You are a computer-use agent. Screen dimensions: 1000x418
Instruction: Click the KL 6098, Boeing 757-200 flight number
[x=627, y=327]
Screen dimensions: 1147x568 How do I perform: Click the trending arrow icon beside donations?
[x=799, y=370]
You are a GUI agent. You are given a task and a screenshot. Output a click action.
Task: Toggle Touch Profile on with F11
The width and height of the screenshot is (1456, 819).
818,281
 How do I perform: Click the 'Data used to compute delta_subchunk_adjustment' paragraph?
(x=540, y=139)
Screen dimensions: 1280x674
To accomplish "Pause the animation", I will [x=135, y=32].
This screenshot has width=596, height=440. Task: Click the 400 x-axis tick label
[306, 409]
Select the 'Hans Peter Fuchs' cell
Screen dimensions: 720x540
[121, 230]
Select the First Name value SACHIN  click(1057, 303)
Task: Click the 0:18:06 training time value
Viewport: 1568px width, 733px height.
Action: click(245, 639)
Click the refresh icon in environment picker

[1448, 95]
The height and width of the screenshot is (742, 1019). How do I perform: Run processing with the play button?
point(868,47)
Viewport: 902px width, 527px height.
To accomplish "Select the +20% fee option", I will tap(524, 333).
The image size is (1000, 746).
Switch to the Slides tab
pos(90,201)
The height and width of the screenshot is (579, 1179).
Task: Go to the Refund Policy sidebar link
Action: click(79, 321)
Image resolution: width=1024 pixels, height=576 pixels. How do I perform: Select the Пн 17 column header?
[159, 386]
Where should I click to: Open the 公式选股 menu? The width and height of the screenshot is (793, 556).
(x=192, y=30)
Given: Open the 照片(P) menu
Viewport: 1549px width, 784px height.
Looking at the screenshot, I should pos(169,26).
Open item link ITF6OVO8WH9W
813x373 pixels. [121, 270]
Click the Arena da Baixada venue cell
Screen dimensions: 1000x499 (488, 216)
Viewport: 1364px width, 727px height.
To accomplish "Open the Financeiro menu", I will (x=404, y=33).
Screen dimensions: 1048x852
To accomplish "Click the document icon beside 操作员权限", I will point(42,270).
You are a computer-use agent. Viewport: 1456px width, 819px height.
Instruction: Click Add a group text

▶ WHAT YOU ARE ASKED TO DO
Retype only this range exactly: the first line of the data through the line where "Screen dimensions: 1280x674" appears.

▶ EXPECTED ANSWER
You are a computer-use agent. Screen dimensions: 1000x418
Instruction: Click the KL 6098, Boeing 757-200 flight number
[x=627, y=327]
Screen dimensions: 1147x568 How do I perform: Click the trending arrow icon beside donations?
[x=799, y=370]
You are a GUI agent. You are given a task and a screenshot. Output a click action.
Task: Toggle Touch Profile on with F11
The width and height of the screenshot is (1456, 819).
818,281
 How do I perform: Click the 'Data used to compute delta_subchunk_adjustment' paragraph?
(x=540, y=139)
Screen dimensions: 1280x674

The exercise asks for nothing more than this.